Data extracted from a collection
◆ ◆ ◆ ◆ ◆ ◆ ◆

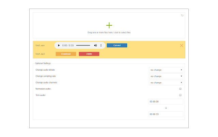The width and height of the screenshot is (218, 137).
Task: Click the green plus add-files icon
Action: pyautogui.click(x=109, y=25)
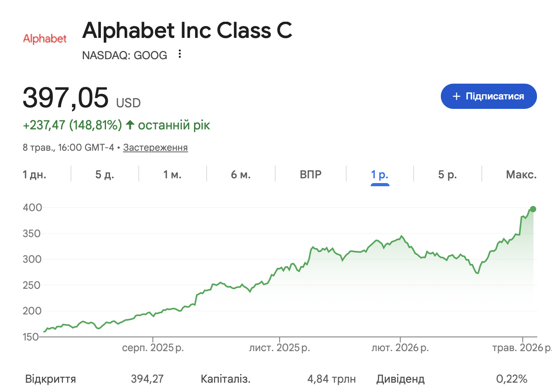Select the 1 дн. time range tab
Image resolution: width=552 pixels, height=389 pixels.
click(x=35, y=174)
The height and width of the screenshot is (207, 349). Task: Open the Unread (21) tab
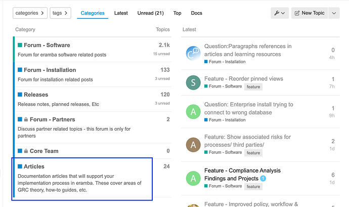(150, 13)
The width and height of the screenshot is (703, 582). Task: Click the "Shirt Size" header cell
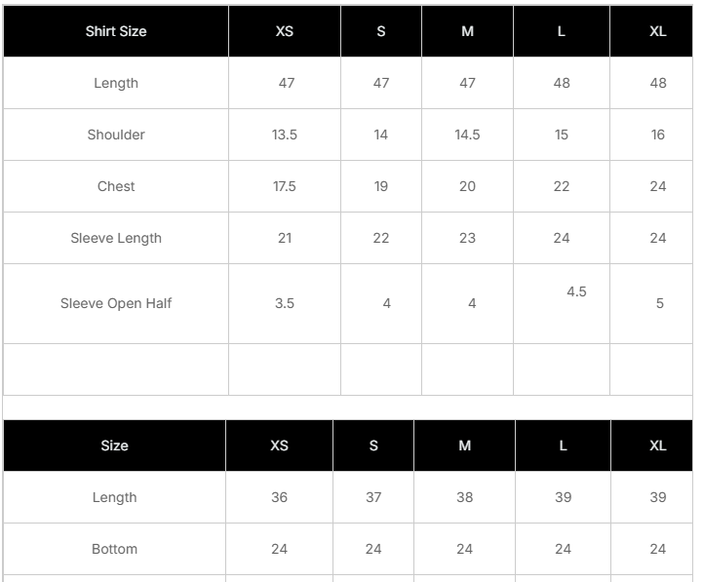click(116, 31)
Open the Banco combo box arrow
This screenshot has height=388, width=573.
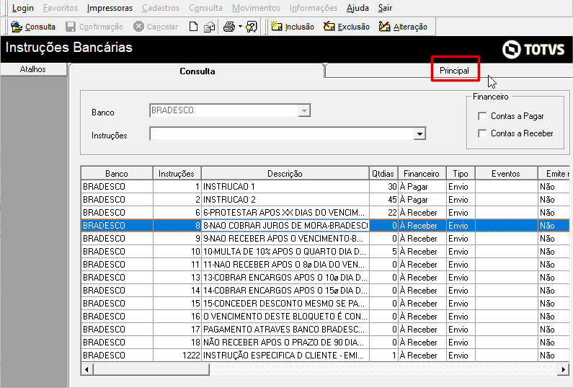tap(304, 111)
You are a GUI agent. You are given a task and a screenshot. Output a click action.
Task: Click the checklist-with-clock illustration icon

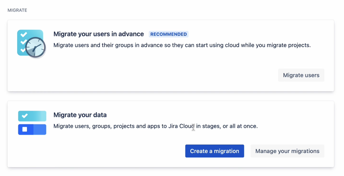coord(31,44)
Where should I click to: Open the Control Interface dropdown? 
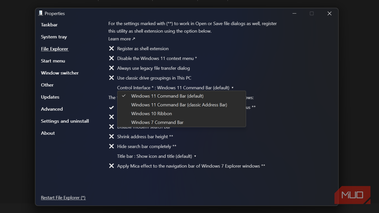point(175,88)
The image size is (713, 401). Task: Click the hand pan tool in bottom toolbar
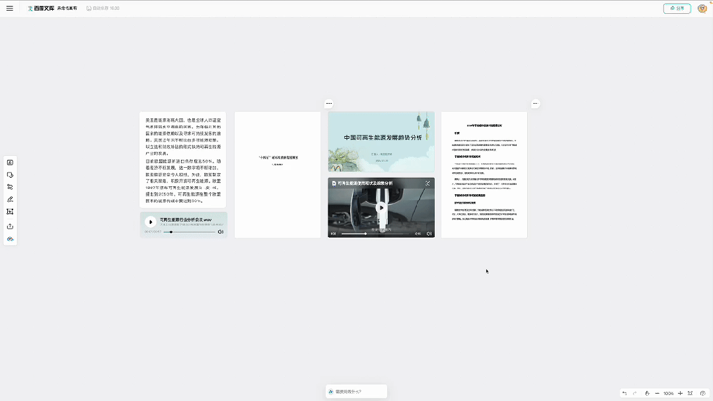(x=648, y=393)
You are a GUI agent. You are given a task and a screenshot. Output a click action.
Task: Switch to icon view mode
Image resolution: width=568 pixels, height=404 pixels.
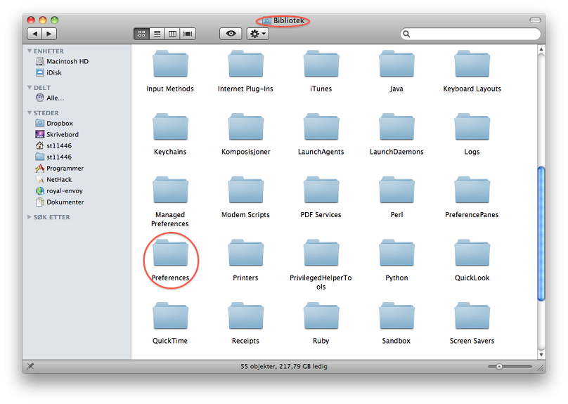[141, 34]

◆ ◆ ◆ ◆ ◆ ◆ ◆

◆ **Work task**
Needed here is only the span from the line with "Task: Switch to icon view mode" through the last line of the entries, copied exactly with both ends and without pictures.

◆ **Answer area**
Task: Switch to icon view mode
Image resolution: width=568 pixels, height=404 pixels.
[141, 34]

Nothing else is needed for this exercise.